Would welcome any thoughts. I will work in Jebel Ali, wife is a stay at home mum for our 2 kids (2 and 9 months).


----------



## Maestroeg (Nov 2, 2010)

I work in real estate and from my experience I can tell you that AR is much better than Springs, the quality of villas are so much better, the community is even better (mostly Brits), No public buses stops inside, easy access and it has 3 exits so its not jammed in the morning like the Springs, closer to other parts of Dubai like Dubai mall and down town.
Good luck.

Ashraf


----------



## justforus (Jul 28, 2008)

Maestroeg said:


> I work in real estate and from my experience I can tell you that AR is much better than Springs, the quality of villas are so much better, the community is even better (mostly Brits), No public buses stops inside, easy access and it has 3 exits so its not jammed in the morning like the Springs, closer to other parts of Dubai like Dubai mall and down town.
> Good luck.
> 
> Ashraf


Thats a bit confusing.
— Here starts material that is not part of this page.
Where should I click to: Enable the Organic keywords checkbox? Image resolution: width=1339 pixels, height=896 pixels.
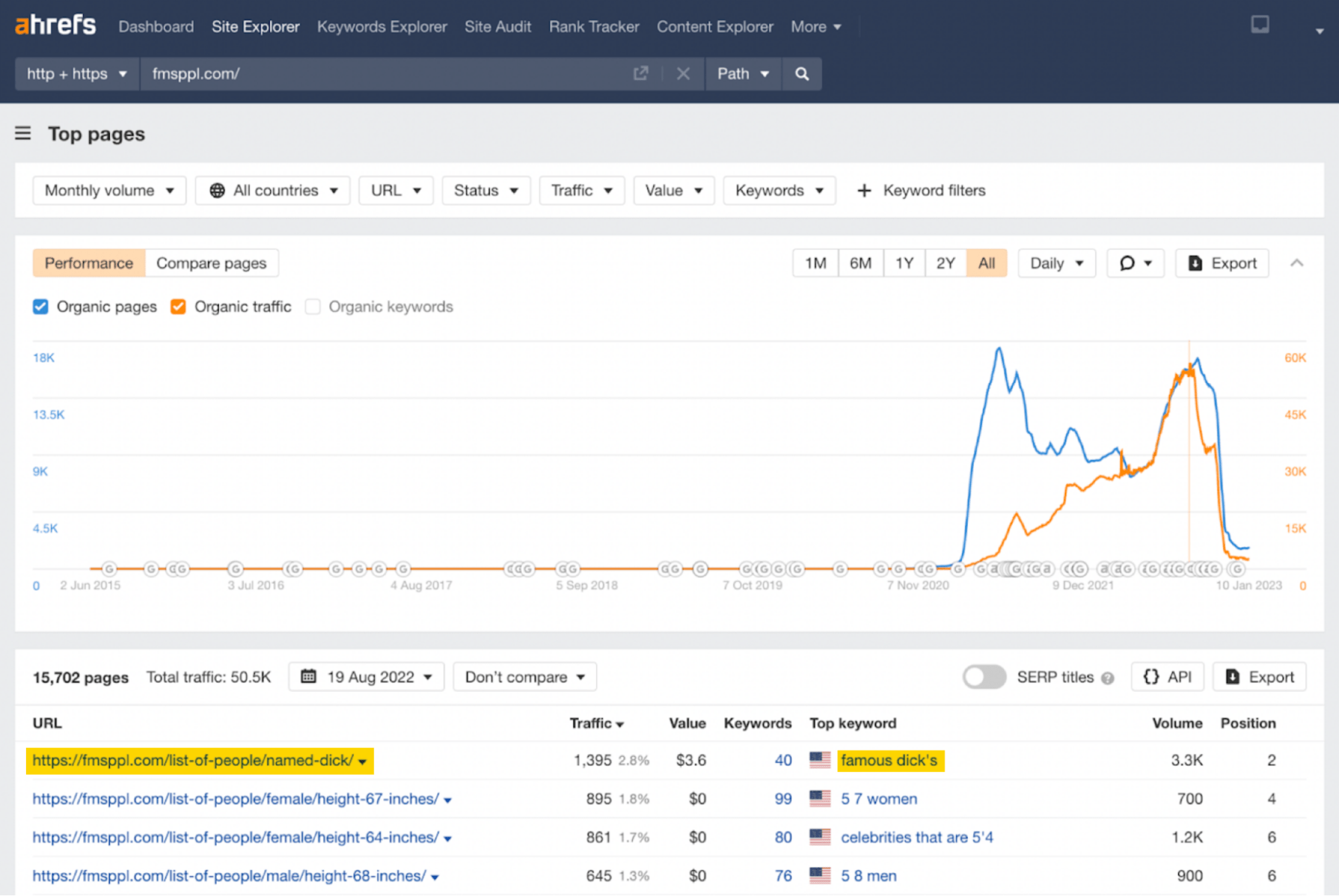point(313,307)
Public buses do come into the ranches and go to mall of emirates for 4.10 AED from the community centre. Take 50 minutes now though as the route has encorporated studio city.


----------



## Anwaruddin (Oct 15, 2010)

It sure would have saved my clicking mouse and my kbps usage if you have placed a simple yet comprehensive POST TITLE straight to the point. You just got it straight. Unfortunately, not to the point.

:focus:


----------



## MONAE (Jul 9, 2010)

ozpom said:


> living in Arabian Ranches Vs living in The Springs.
> 
> Would welcome any thoughts. I will work in Jebel Ali, wife is a stay at home mum for our 2 kids (2 and 9 months).
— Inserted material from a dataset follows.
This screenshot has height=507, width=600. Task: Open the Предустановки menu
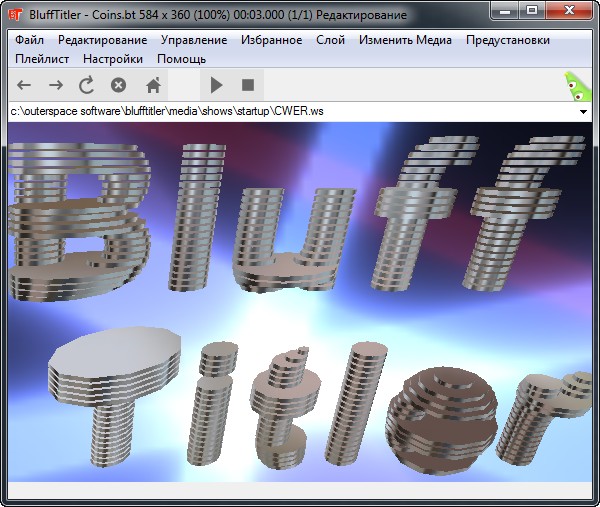coord(507,40)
Depends ...Arabian ranches is far from the SZ road and the beach ,Springs is better located in my opinion with more options in terms of supermarkets and schools.Expats live all over Dubai 70% population is expat.Decide based on commute etc.


----------



## Elphaba (Jan 24, 2008)

AR beats The Sprinsg hands down. Better finish for villas, doesn't look as boring. With the new roads AR really isn't far from anywhere these days.
-


----------



## MONAE (Jul 9, 2010)

Elphaba said:


> AR beats The Sprinsg hands down. Better finish for villas, doesn't look as boring. With the new roads AR really isn't far from anywhere these days.
> -


Agree about better finish etc but disagree about location


----------